The prize has been awarded annually by the Norwegian Nobel Committee since 1901, with a few exceptions such as during the first and the second world wars.
109 individuals and 29 organisations have won the award including several American presidents and the International Committee of the Red Cross.
Ten of the most famous previous winners of the Nobel Peace Prize
Barack Obama, 2009
Former US president Barack Obama won the Nobel Peace Prize in 2009, his first year in office, "for his extraordinary efforts to strengthen international diplomacy and cooperation between peoples."
Malala Yousafzai & Kailash Satyarthi, 2014
Malala Yousafzai and Kailash Satyarthi won the prize in 2014 "for their struggle against the suppression of children and young people and for the right of all children to education."
Malala, born in 1997, is the youngest Nobel Prize laureate at the age of 17.
Nelson Mandela & Frederik Willem de Klerk, 1993
Probably two of the most famous winners, Mandela and de Klerk was awarded Nobel Peace Prize by the Norwegian Nobel Committee in 1993 "for their work for the peaceful termination of the apartheid regime, and for laying the foundations for a new democratic South Africa."
Nelson Mandela then served as president of South Africa from 1994 to 1999.
Mikhail Gorbachev, 1990
The final leader of the Soviet Union, Mikhail Gorbachev is probably best known for tearing down the Berlin Wall, following the Berlin Wall Speech by US president Ronald Reagan.
Gorbachev was awarded the prize in 1990 "for the leading role he played in the radical changes in East-West relations."
The European Union, 2012
One of several organisations that has taken home the Peace Prize over the years, the European Union was chosen by the Norwegian Nobel Committee "for over six decades contributed to the advancement of peace and reconciliation, democracy and human rights in Europe”.

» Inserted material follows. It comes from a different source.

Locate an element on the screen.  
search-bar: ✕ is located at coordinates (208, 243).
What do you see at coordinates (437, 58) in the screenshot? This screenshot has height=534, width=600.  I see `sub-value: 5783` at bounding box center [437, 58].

Other organisations to have received the award include the International Campaign to Abolish Nuclear Weapons (2017), World Food Programme (2020) and United Nations (2001).
John Hume and David Trimble, 1998
John Hume and David Trimble were key figures in ending the Troubles in Northern Ireland, and were chosen by the Norwegian Nobel Committee in 1998 "for their efforts to find a peaceful solution to the conflict in Northern Ireland" for their work on the Good Friday/Belfast Agreement.
Mother Teresa, 1979
Mother Teresa, also known as Teresa of Calcutta, won the prize in 1979 "for her work for bringing help to suffering humanity."
Theodore Roosevelt, 1906
The second American president on the list, Theodore Roosevelt won the Nobel Peace Prize in 1906 "for his role in bringing to an end the bloody war recently waged between two of the world’s great powers,” after helping to end the Russo-Japanese war.
Aung San Suu Kyi, 1991
Aung San Suu Kyi won the Nobel Peace Prize in 1991 "for her non-violent struggle for democracy and human rights" in Burma, modern-day Myanmar.
Aung San Suu Kyi was arrested in 2021 following a coup d’état by the Myanmar military forces, and is currently serving a 20 year prison sentence condemned by the UN, most European countries and the United States.
Tenzin Gyatso, 14th Dalai Lama, 1989
The 14th Dalai Lama, Tenzin Gyatso won the prize in 1989 "for advocating peaceful solutions based upon tolerance and mutual respect in order to preserve the historical and cultural heritage of his people."